July | 2002 | 6 x 9 inches

Political Science, Comparative Politics

Paperback: $24.00 SH | ISBN: 978-0-271-02251-2

 
 

 


   

"This is an intelligent and well-researched book—essential reading for helping academics and practitioners think through the complexities of women's lives during and after revolutions. Kampwirth's book will chart a new course for us to study women as individuals, not just as a group, with regard to political and social revolutions. A book that superbly captures the real lives of women revolutionaries—without over-romanticizing the revolutions or the roles of women."—Tracy Fitzsimmons, Shenandoah University

The revolutionary movements that emerged frequently in Latin America over the past century promoted goals that included overturning dictatorships, confronting economic inequalities, and creating what Cuban revolutionary hero Che Guevara called the "new man." But in fact, many of the "new men" who participated in these movements were not men. Thousands of them were women. This book aims to show why a full understanding of revolutions needs to take account of gender.

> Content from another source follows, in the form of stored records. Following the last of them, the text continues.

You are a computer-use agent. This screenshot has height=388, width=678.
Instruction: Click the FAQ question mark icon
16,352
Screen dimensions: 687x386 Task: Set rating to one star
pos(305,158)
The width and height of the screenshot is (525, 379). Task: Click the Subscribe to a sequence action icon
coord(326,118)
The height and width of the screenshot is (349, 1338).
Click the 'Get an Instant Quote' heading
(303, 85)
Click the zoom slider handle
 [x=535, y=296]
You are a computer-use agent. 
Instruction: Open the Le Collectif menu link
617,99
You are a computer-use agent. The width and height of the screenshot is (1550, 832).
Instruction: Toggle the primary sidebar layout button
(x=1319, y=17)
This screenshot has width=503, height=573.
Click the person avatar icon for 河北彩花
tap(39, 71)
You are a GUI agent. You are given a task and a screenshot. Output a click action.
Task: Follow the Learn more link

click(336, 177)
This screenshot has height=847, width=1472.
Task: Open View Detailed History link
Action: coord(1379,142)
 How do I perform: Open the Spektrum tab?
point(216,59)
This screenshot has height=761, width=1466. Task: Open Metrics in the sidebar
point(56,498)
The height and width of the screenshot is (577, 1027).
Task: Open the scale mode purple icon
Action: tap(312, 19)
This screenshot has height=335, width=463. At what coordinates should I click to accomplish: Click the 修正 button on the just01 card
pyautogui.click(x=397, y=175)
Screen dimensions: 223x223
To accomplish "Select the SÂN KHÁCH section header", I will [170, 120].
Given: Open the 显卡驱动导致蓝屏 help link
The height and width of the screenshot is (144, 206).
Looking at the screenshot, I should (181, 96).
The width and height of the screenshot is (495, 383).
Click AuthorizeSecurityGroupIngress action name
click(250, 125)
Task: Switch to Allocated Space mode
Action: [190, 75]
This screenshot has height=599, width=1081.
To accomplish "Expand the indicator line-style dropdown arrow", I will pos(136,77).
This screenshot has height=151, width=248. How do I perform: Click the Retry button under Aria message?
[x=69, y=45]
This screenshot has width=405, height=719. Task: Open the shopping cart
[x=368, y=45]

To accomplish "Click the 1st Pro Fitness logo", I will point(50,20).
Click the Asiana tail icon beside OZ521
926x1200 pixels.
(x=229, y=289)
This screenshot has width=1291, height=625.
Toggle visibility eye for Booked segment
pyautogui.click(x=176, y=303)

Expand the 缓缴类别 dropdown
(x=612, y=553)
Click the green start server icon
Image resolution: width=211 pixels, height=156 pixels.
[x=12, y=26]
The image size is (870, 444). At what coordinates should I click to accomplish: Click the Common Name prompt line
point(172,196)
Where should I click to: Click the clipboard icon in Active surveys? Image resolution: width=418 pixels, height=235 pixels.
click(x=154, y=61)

Karen Kampwirth writes here about the women who joined the revolutionary movements in Nicaragua, El Salvador, and the Mexican state of Chiapas, about how they became guerrillas, and how that experience changed their lives. In the last chapter she compares what happened in these countries with Cuba in the 1950s, where few women participated in the guerrilla struggle.

Drawing on more than two hundred interviews, Kampwirth examines the political, structural, ideological, and personal factors that allowed many women to escape from the constraints of their traditional roles and led some to participate in guerrilla activities. Her emphasis on the experiences of revolutionaries adds a new dimension to the study of revolution, which has focused mainly on explaining how states are overthrown.


   

Karen Kampwirth is Associate Professor of Political Science and Chair of the Latin American Studies Program at Knox College. She is co-editor of Radical Women in Latin America (Penn State, 2001).